### Your instructions
Print the data below verbatim, minus images.

──────────

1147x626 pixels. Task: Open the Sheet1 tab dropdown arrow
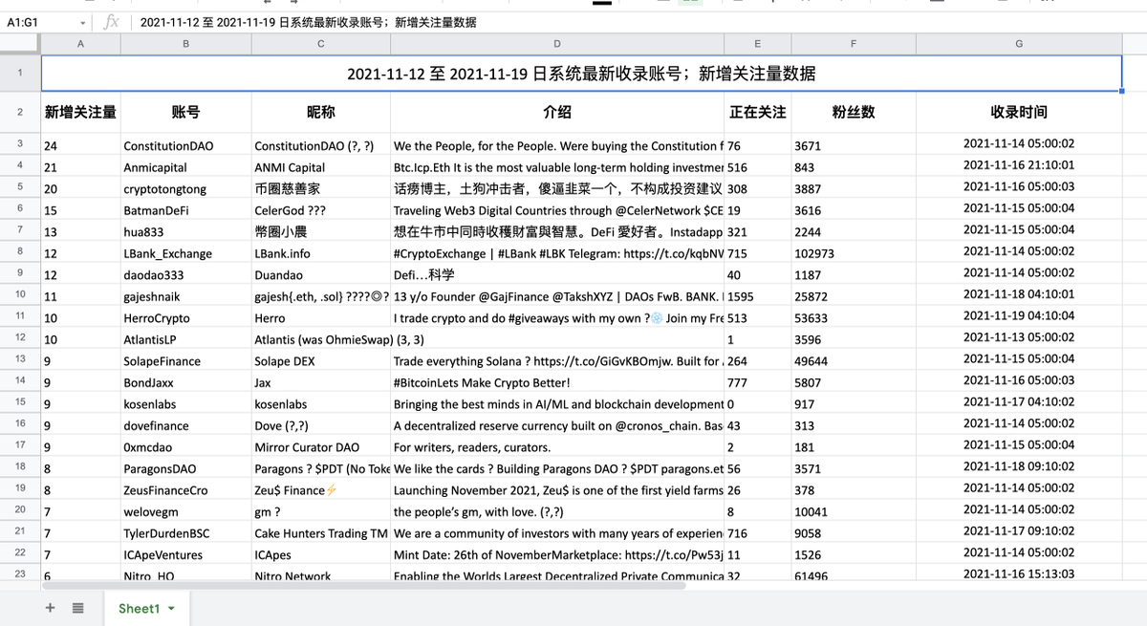click(x=173, y=608)
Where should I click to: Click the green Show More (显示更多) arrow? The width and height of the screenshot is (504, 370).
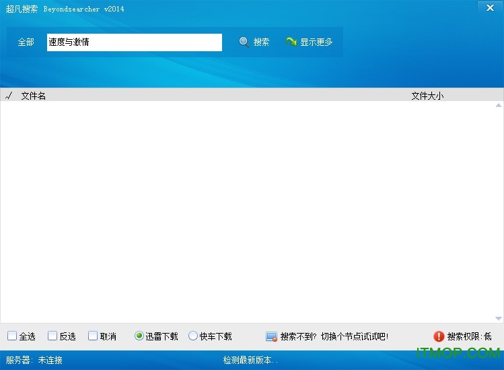pyautogui.click(x=291, y=42)
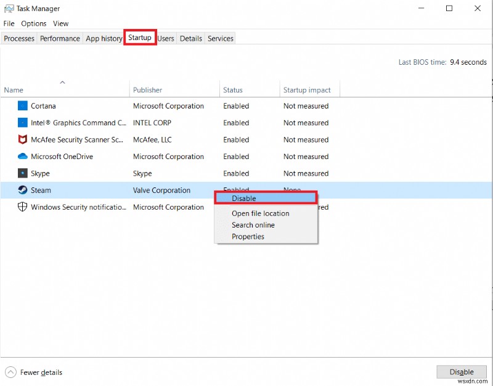
Task: Select the Steam entry's icon
Action: pos(22,190)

──────────

### Solution for this problem
1147x626 pixels. Task: Open the Sheet1 tab dropdown arrow
click(x=173, y=608)
Where should I click to: Click the green Show More (显示更多) arrow? The width and height of the screenshot is (504, 370).
pyautogui.click(x=291, y=42)
Task: Select the Steam entry's icon
Action: pos(22,190)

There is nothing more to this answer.